If you read the last post on materialized views in MySQL, then you may be wondering how to create triggers in Microsoft SQL server. Microsoft SQL server has a slightly different approach, and this example will explain how to update the "LastUpdate" field for a data element (which wasn't covered in the last post).
First off, Microsoft SQL uses Transact-SQL (or T-SQL) which is an extension of the SQL standard. In T-SQL you can declare variables, write stored procedures and use conditional branching.

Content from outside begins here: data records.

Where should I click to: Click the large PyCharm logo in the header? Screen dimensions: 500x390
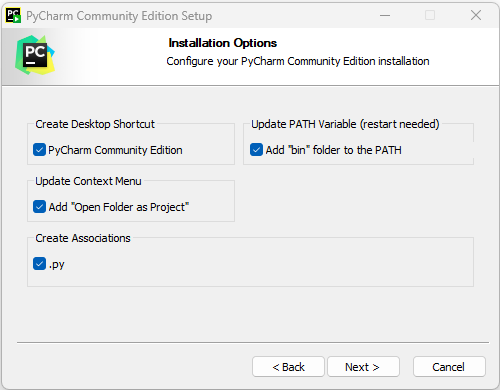35,55
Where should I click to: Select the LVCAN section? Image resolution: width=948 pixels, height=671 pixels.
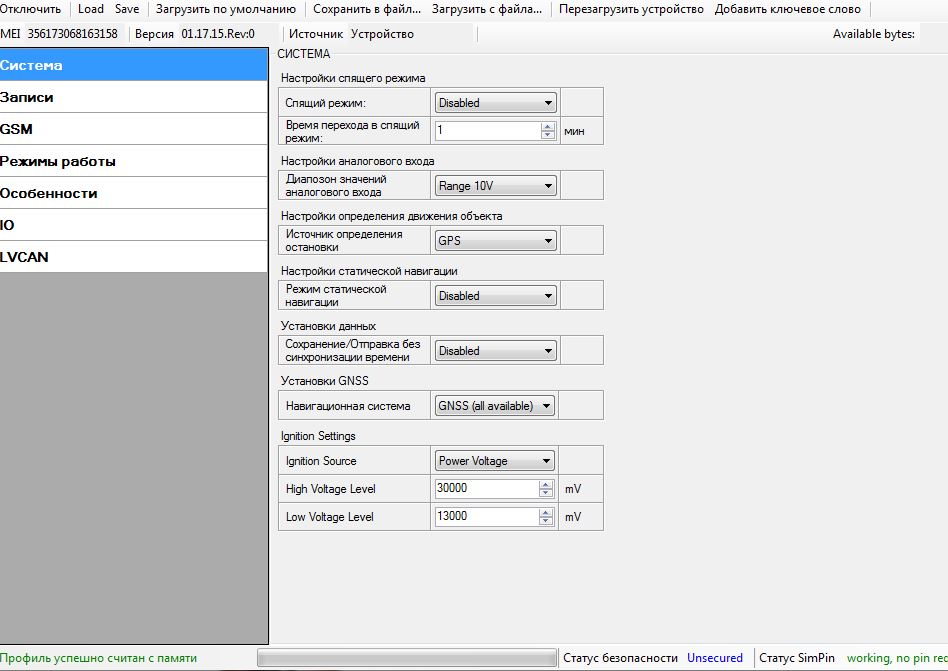134,257
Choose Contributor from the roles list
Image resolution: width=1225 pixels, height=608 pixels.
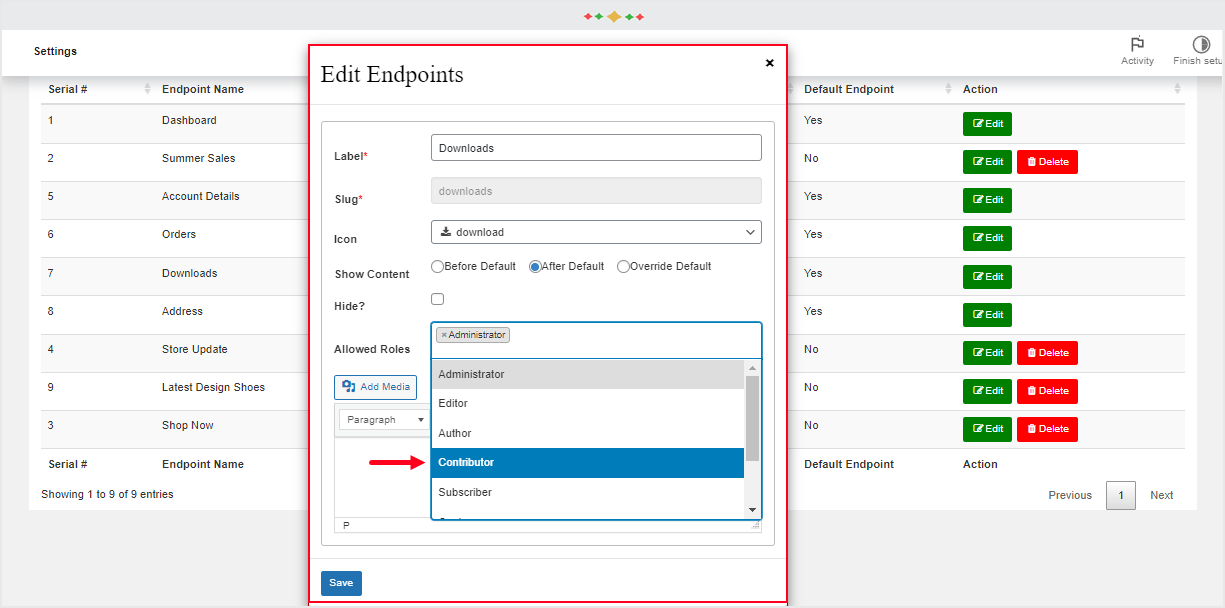(588, 463)
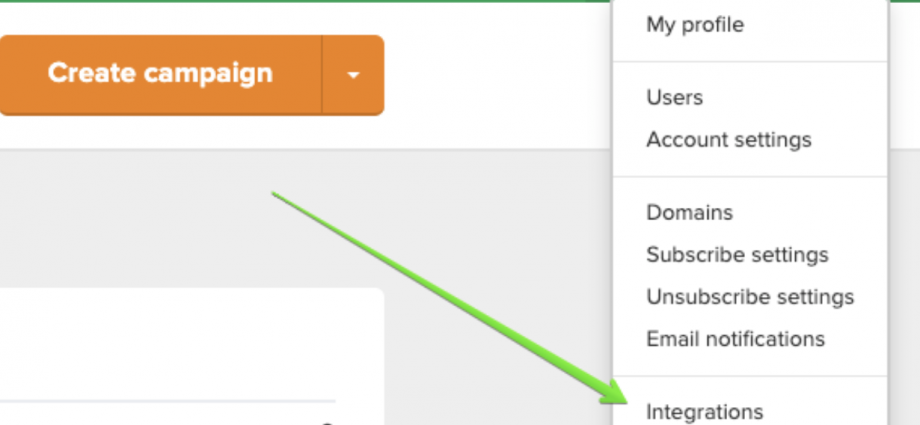The image size is (920, 425).
Task: Click the white card panel
Action: click(x=190, y=345)
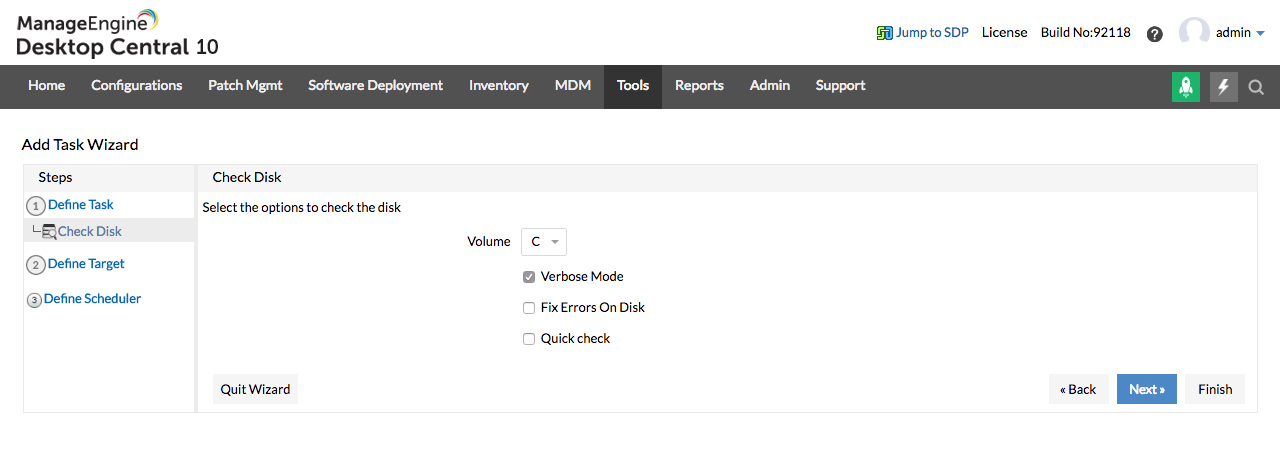Go to the Define Scheduler step
The image size is (1280, 458).
click(x=92, y=299)
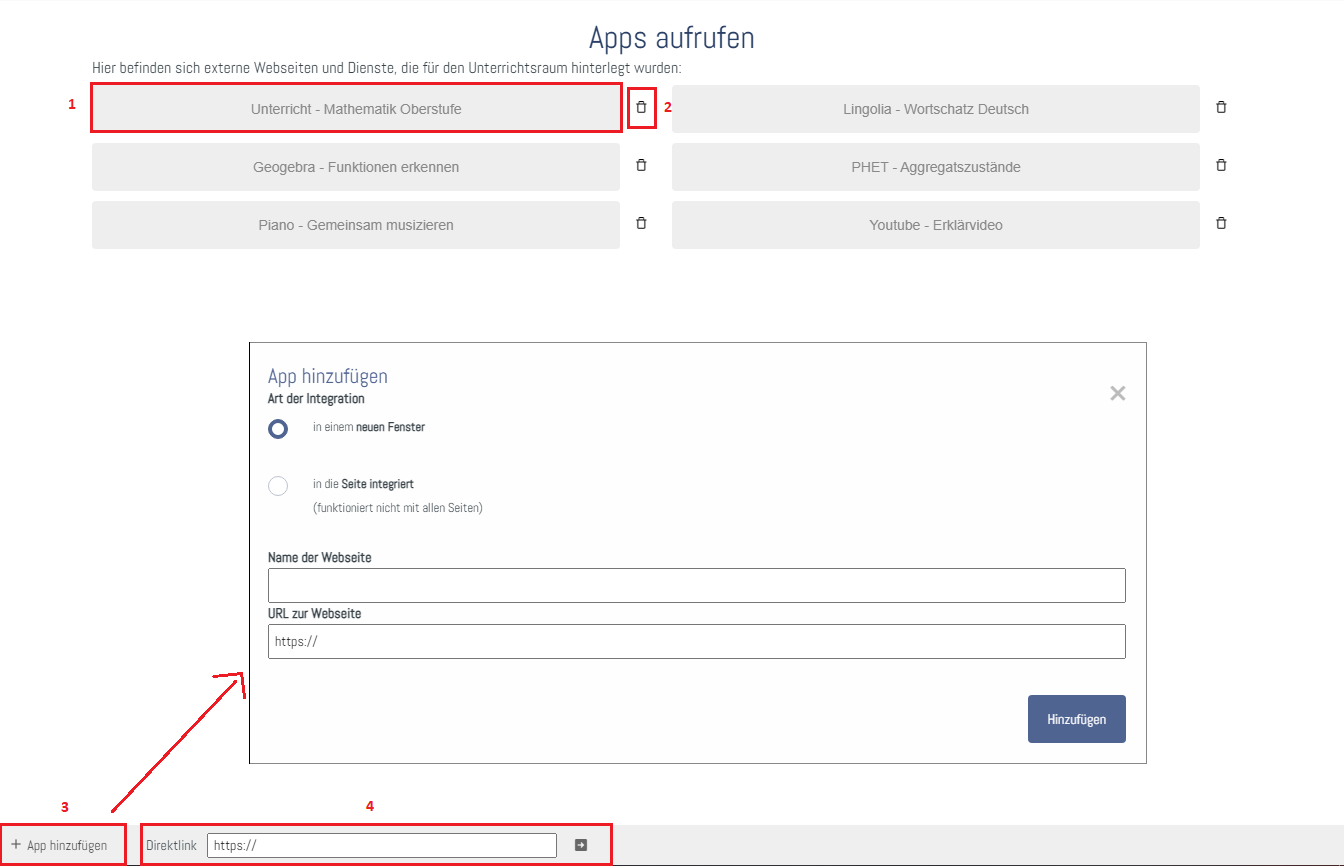Delete the Lingolia - Wortschatz Deutsch app
The height and width of the screenshot is (866, 1344).
click(x=1221, y=108)
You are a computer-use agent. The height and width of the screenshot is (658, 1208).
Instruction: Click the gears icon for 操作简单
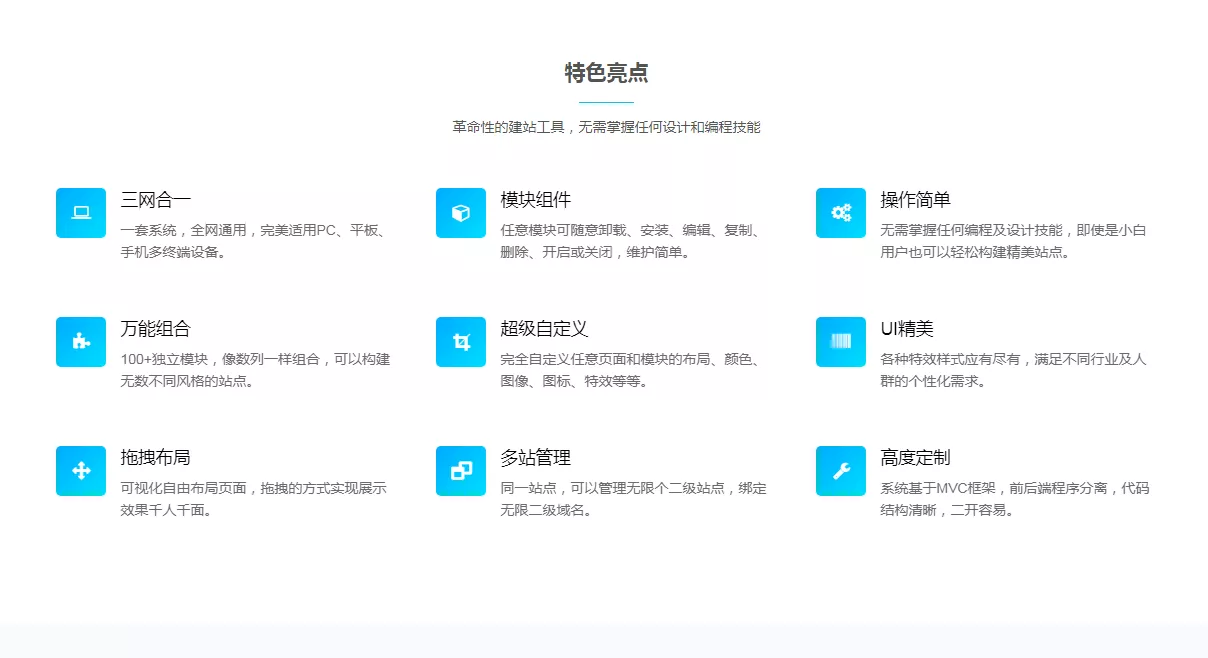[x=841, y=213]
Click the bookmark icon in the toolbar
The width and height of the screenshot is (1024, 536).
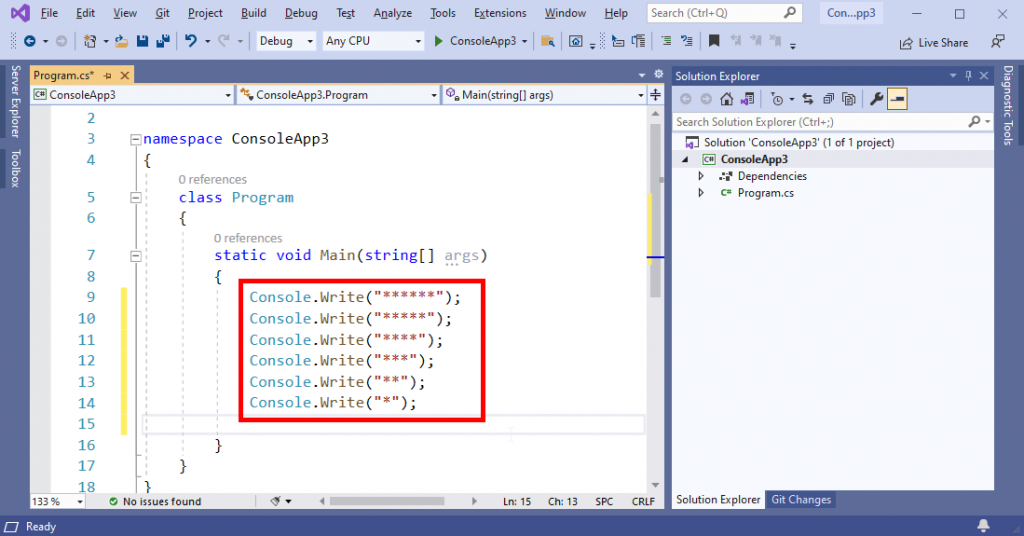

So why the difference? While the queries are the same, creating databases and triggers are up to the discretion of the manufacturer. In this case, creation of triggers are one of those differences.
Assume the database is named "DatabaseName" and each element has a "UniqueId" field that is unique. Now setting the LastUpdate field on each INSERT or UPDATE operations can be done as follows:
CREATE TRIGGER [dbo].[DatabaseName_InsertUpdate] ON [dbo].[DatabaseName] AFTER INSERT, UPDATE AS BEGIN DECLARE @ID nvarchar(36); -- standard UUID, 36 characters long SELECT @ID = ins.UniqueId FROM INSERTED ins; UPDATE [dbo].[DatabaseName] SET LastUpdate = getdate() WHERE UniqueId = @ID; -- getdate() gets the current date END GO
Now every time a record is updated in "DatabaseName", the LastUpdate will reflect that chage.